» **EXERCISE AIM**:
Each line of the data needs to be transcribed exactly.

═════ STUDY MATERIAL ═════

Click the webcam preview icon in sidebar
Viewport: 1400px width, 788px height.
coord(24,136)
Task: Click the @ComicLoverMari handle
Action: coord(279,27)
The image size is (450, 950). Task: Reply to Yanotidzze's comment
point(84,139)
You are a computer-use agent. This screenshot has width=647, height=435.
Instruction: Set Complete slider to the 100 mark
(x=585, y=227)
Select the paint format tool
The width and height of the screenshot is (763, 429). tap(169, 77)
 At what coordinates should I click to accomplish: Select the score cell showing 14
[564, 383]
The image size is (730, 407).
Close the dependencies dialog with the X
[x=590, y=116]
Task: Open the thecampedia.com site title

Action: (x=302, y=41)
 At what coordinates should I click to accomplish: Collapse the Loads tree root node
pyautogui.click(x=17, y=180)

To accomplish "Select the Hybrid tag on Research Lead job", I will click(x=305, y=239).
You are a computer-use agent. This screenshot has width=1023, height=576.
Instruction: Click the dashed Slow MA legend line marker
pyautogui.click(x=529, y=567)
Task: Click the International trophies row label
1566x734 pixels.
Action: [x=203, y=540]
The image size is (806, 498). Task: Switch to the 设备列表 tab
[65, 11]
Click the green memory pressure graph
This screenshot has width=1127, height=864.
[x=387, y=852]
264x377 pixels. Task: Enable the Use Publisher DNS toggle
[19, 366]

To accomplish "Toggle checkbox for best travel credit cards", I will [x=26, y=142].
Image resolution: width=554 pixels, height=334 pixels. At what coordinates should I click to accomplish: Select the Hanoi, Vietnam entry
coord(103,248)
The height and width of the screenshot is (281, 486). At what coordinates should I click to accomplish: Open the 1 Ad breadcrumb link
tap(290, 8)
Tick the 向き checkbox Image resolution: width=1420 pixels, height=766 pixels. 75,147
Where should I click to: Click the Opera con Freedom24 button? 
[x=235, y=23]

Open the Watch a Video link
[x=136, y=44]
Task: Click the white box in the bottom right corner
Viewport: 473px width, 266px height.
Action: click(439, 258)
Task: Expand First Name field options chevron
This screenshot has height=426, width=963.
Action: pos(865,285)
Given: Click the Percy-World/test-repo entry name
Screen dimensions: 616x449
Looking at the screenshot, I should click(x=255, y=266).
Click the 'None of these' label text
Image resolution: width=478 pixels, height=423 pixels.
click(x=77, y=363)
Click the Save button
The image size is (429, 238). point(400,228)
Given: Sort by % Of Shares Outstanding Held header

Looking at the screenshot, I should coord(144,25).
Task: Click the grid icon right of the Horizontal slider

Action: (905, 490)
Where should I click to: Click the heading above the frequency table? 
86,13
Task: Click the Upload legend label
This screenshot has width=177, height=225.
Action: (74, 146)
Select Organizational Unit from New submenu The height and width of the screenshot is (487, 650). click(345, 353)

═════

» **EXERCISE SOLUTION**:
Click the webcam preview icon in sidebar
Viewport: 1400px width, 788px height.
coord(24,136)
Task: Click the @ComicLoverMari handle
Action: coord(279,27)
The image size is (450, 950). Task: Reply to Yanotidzze's comment
point(84,139)
You are a computer-use agent. This screenshot has width=647, height=435.
Instruction: Set Complete slider to the 100 mark
(x=585, y=227)
Select the paint format tool
The width and height of the screenshot is (763, 429). tap(169, 77)
 At what coordinates should I click to accomplish: Select the score cell showing 14
[564, 383]
The image size is (730, 407).
Close the dependencies dialog with the X
[x=590, y=116]
Task: Open the thecampedia.com site title

Action: (x=302, y=41)
 At what coordinates should I click to accomplish: Collapse the Loads tree root node
pyautogui.click(x=17, y=180)

To accomplish "Select the Hybrid tag on Research Lead job", I will click(x=305, y=239).
You are a computer-use agent. This screenshot has width=1023, height=576.
Instruction: Click the dashed Slow MA legend line marker
pyautogui.click(x=529, y=567)
Task: Click the International trophies row label
1566x734 pixels.
Action: [x=203, y=540]
The image size is (806, 498). Task: Switch to the 设备列表 tab
[65, 11]
Click the green memory pressure graph
This screenshot has width=1127, height=864.
[x=387, y=852]
264x377 pixels. Task: Enable the Use Publisher DNS toggle
[19, 366]

To accomplish "Toggle checkbox for best travel credit cards", I will [x=26, y=142].
Image resolution: width=554 pixels, height=334 pixels. At what coordinates should I click to accomplish: Select the Hanoi, Vietnam entry
coord(103,248)
The height and width of the screenshot is (281, 486). At what coordinates should I click to accomplish: Open the 1 Ad breadcrumb link
tap(290, 8)
Tick the 向き checkbox Image resolution: width=1420 pixels, height=766 pixels. 75,147
Where should I click to: Click the Opera con Freedom24 button? 
[x=235, y=23]

Open the Watch a Video link
[x=136, y=44]
Task: Click the white box in the bottom right corner
Viewport: 473px width, 266px height.
Action: click(439, 258)
Task: Expand First Name field options chevron
This screenshot has height=426, width=963.
Action: pos(865,285)
Given: Click the Percy-World/test-repo entry name
Screen dimensions: 616x449
Looking at the screenshot, I should click(x=255, y=266).
Click the 'None of these' label text
Image resolution: width=478 pixels, height=423 pixels.
click(x=77, y=363)
Click the Save button
The image size is (429, 238). point(400,228)
Given: Sort by % Of Shares Outstanding Held header

Looking at the screenshot, I should coord(144,25).
Task: Click the grid icon right of the Horizontal slider

Action: (905, 490)
Where should I click to: Click the heading above the frequency table? 
86,13
Task: Click the Upload legend label
This screenshot has width=177, height=225.
Action: (74, 146)
Select Organizational Unit from New submenu The height and width of the screenshot is (487, 650). click(345, 353)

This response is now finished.